Try to stick to this ratio somehow for a good performance.

In [20]:
size_divis= 3
number_chunks = 3

size= size_divis * number_chunks



This is the function that will be run in parallel on several cores. 

It needs the decorator "@ray.remote " just before the first line.



In [7]:
@ray.remote   # MAGIC decoration
def parallel_MC_backgound(constant_inputs):
    
    [list_act_fu,
     list_meth,
     C_matrixes,
     size_divis] = constant_inputs
    
        
    
    
    bw.projects.set_current('Eco38_4')  # This is ugly but we need to re-load brightway on each core. 

    
    
    # Loading Ecoinvent
    Ecoinvent = bw.Database('ecoinvent 3.8 conseq') # Same




    biosphere=bw.Database('biosphere3')


    list_array_mc_sample=[np.array([[0]*len(list_act_fu) ]*size_divis,dtype="float32") for meth in range(len(list_meth))]  # Initialize empty list for table

    
    mc=bw.MonteCarloLCA(list_act_fu[0],('ReCiPe Midpoint (I)', 'climate change', 'GWP20'))
    
    #print("done_initializing")

    for it in range(size_divis):  # This is excatly the same cdoe as in the non parallel Paired background MC script
        
        #print("iteration",it)
        next(mc)
        #print("ok2",it)
    
        for i in range(0,len(list_act_fu)):
            
            mc.redo_lcia(list_act_fu[i])  # redo with new FU

            index_array_method=-1

            #print(i)
            for m in list_meth:

                #print("ok3",m)

                index_array_method+=1



                list_array_mc_sample[index_array_method][it,i]=(C_matrixes[m]*mc.inventory).sum()

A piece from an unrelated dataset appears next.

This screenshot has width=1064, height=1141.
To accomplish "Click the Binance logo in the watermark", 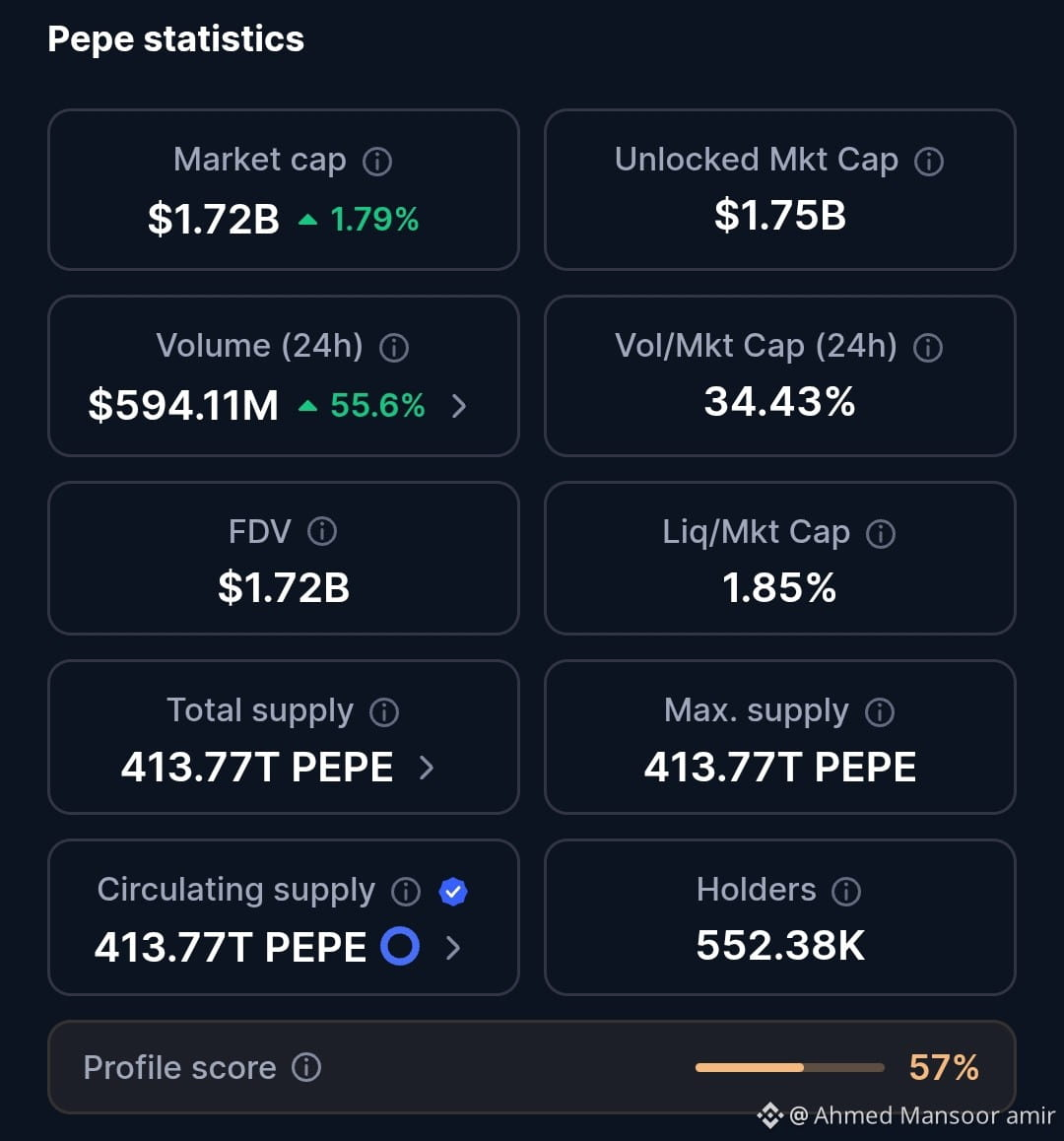I will [770, 1114].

    # Just reordering the results
    
    list_array_total_mc_sorted =[[[0 for a in range(list_array_mc_sample[0].shape[1])] for meth in list_meth] for it in range(size_divis)]

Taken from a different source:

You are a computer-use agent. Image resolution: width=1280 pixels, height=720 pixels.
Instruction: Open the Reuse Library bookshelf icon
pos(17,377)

    for it in range(size_divis):
        row_to_add = [meth[it] for meth in list_array_mc_sample]
        #print(row_to_add)
        #print(row_to_add[0])
        #print(len(row_to_add[]))
        #print(len(row_to_add))

        list_array_total_mc_sorted[it] = row_to_add

    return list_array_total_mc_sorted   
    



NameError: name 'ray' is not defined

The next cells runs the MC iterations in parallel.

In [50]:
ray.shutdown() 

ray.init()



constant_inputs = ray.put([list_act_fu,  # We need to feed ray with the inputs that are common to all iterations. It's a common space accross all core working together
                           list_meth,
                           C_matrixes,
                           size_divis])
time3=time()

ray_results = ray.get([parallel_MC_backgound.remote(constant_inputs) for i in range(number_chunks )]) # This distibutes and launches the work. 
list_array_total_mc_sorted = functools.reduce(operator.iconcat, ray_results, []) # reorder results

time4=time()

print("timetot_parallel",time4-time3)


timetot_parallel 46.11112689971924


Note that this works because every time a core starts doing MC iterations within brightway, it starts with a different seed. This is annoying in most cases but there it's useful as we know that the different cores are sampling different values and we can them recombine them in a total sample after all.

In [58]:
len(list_array_total_mc_sorted) # 9 iterations 

9

In [59]:
len(list_array_total_mc_sorted[0]) #4 Impact categories

4

In [60]:
len(list_array_total_mc_sorted[0][0]) #5 FU

5

 The result is here presented as a list of MC iterations containing a list of impact categories containing a list of FUs. It's maybe not the most convenient way for your use. But you an play around to reorganise it as you want.